__Your instructions__
Render the data below as a Markdown table with the columns Row and Line, numbering each nonblank line in order and putting its text in the Line column. Omit blank lines, and leave the pictures out of the table.

%%

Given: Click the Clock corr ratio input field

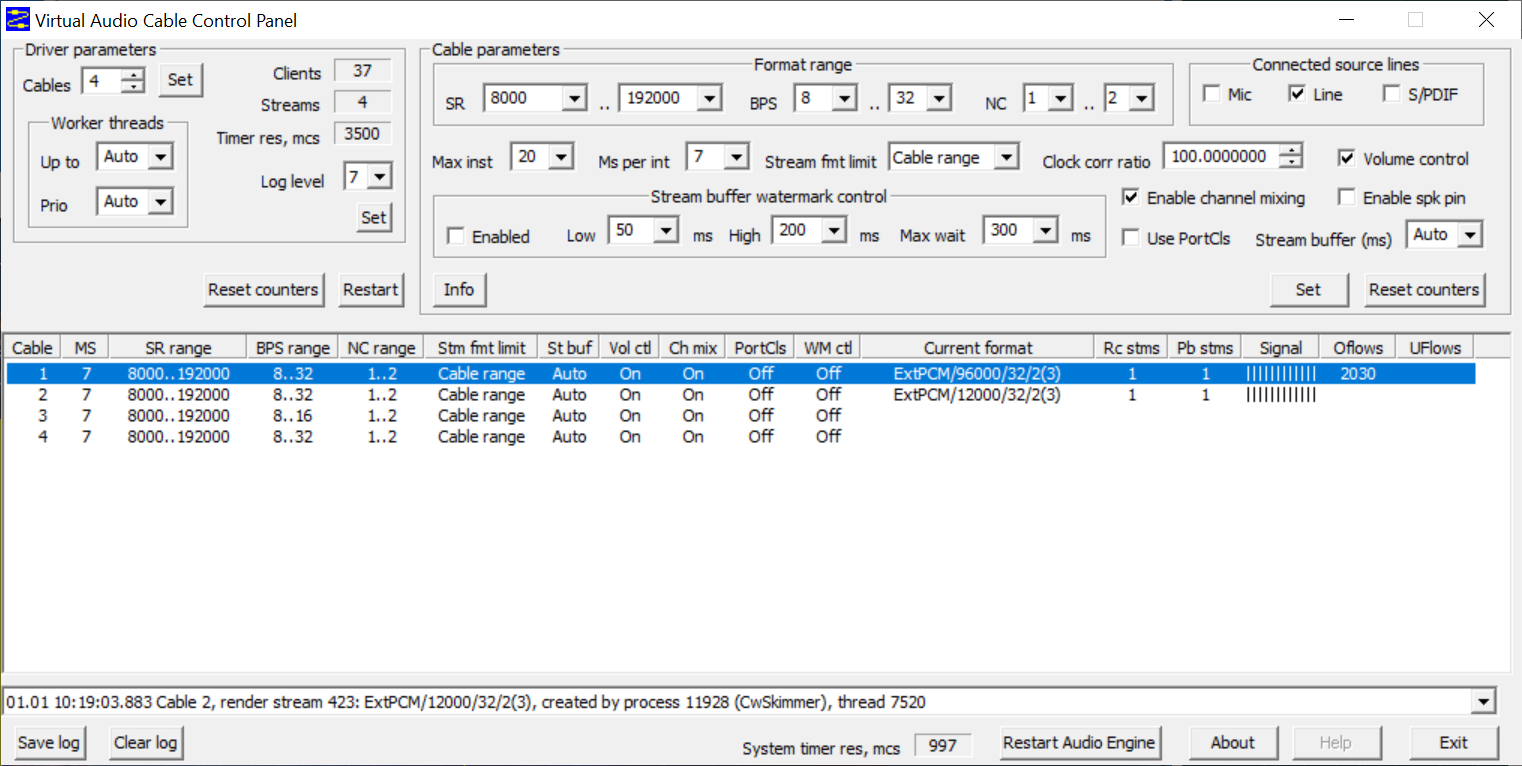Looking at the screenshot, I should (1222, 157).
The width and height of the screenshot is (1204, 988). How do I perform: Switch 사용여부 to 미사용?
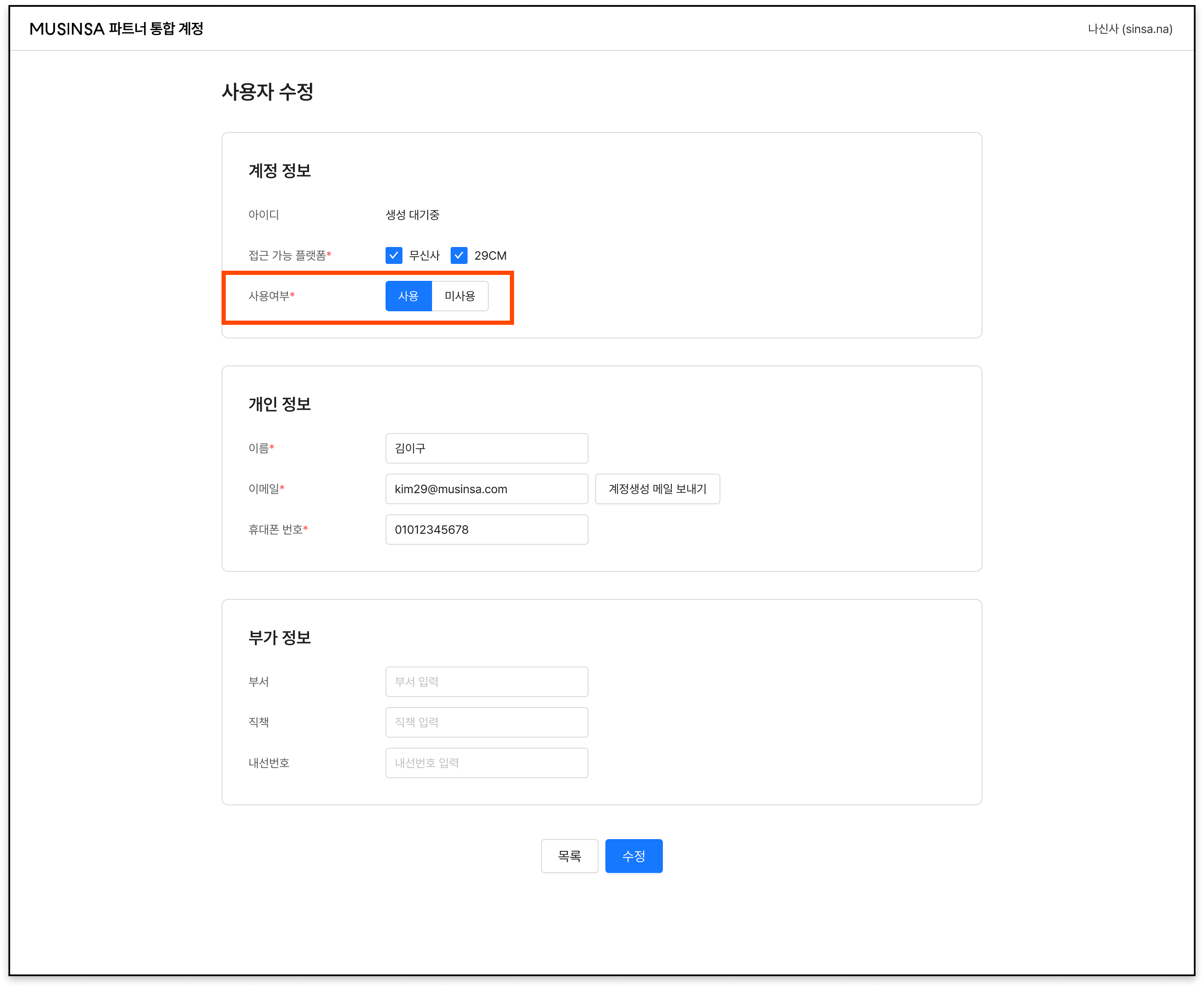[460, 296]
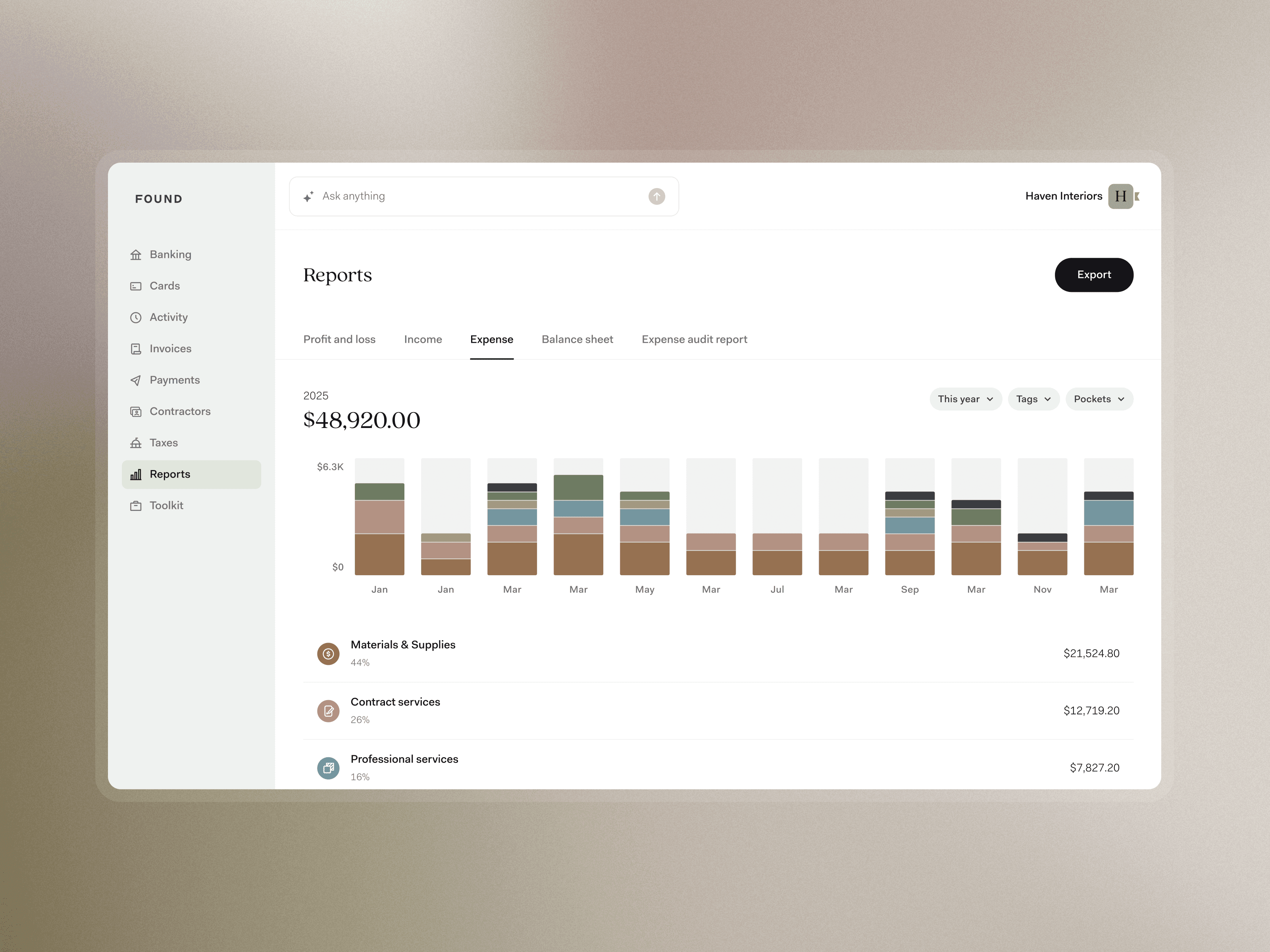Open Cards via its sidebar icon

point(135,286)
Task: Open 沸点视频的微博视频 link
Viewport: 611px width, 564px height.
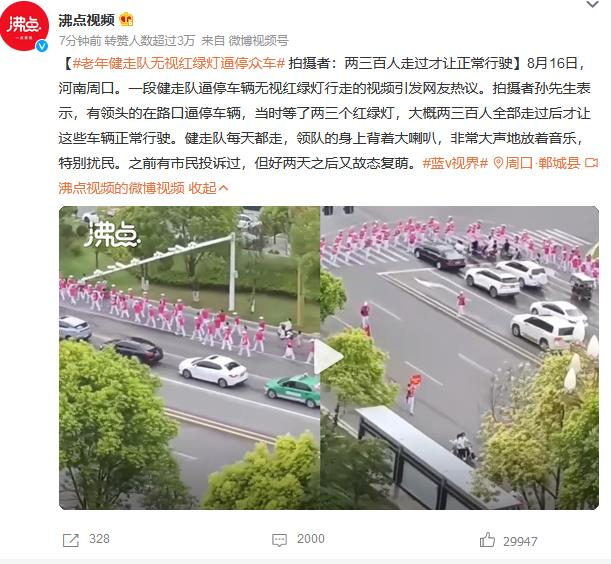Action: [x=122, y=188]
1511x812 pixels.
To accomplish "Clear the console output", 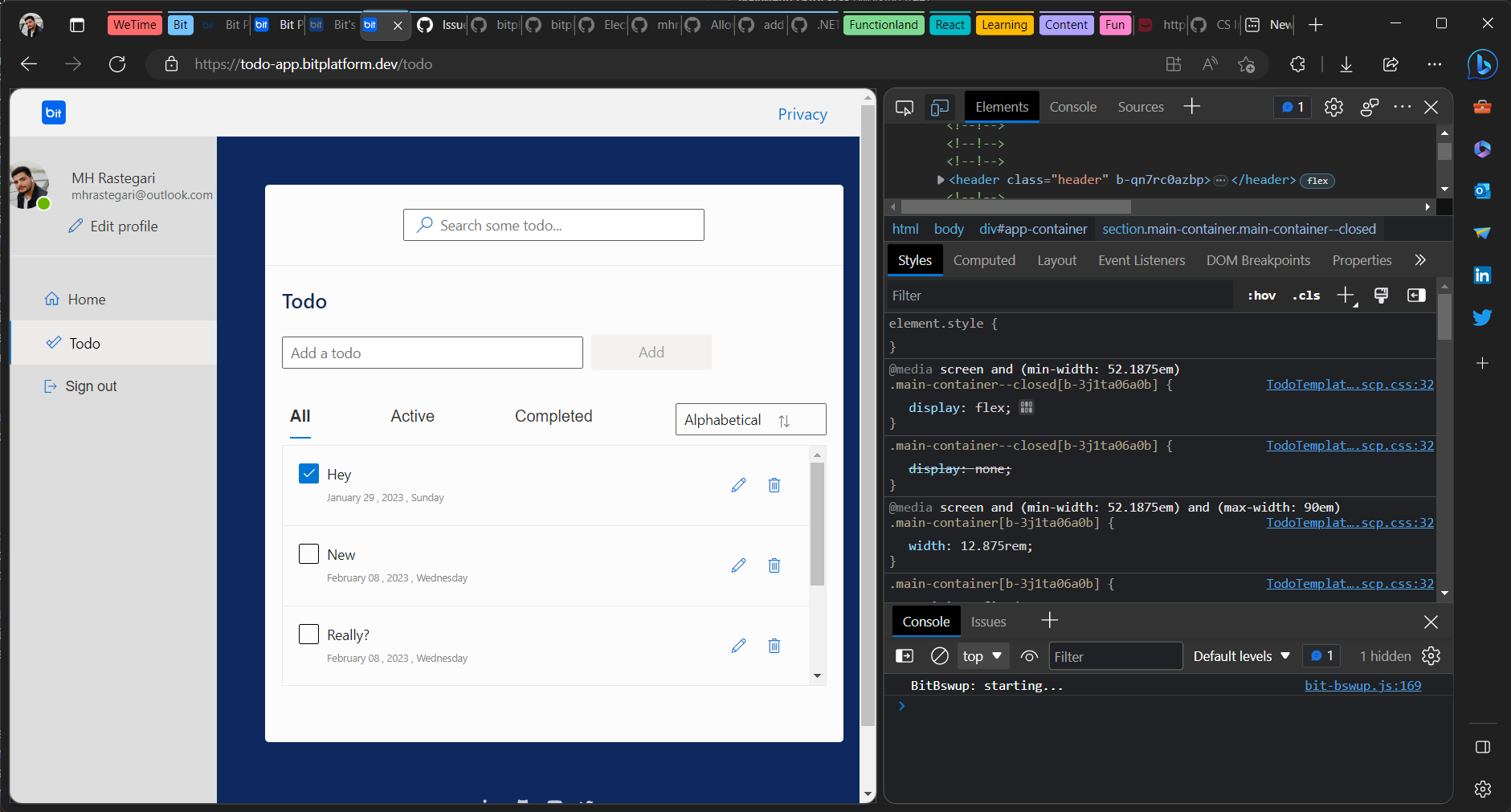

%%

__Answer in full__
| Row | Line |
|---|---|
| 1 | Given: Click the Clock corr ratio input field |
| 2 | Looking at the screenshot, I should (1222, 157). |
| 3 | The width and height of the screenshot is (1204, 988). How do I perform: Switch 사용여부 to 미사용? |
| 4 | [460, 296] |
| 5 | Open Cards via its sidebar icon |
| 6 | point(135,286) |
| 7 | Task: Open 沸点视频的微博视频 link |
| 8 | Viewport: 611px width, 564px height. |
| 9 | Action: [x=122, y=188] |
| 10 | 1511x812 pixels. |
| 11 | To accomplish "Clear the console output",  |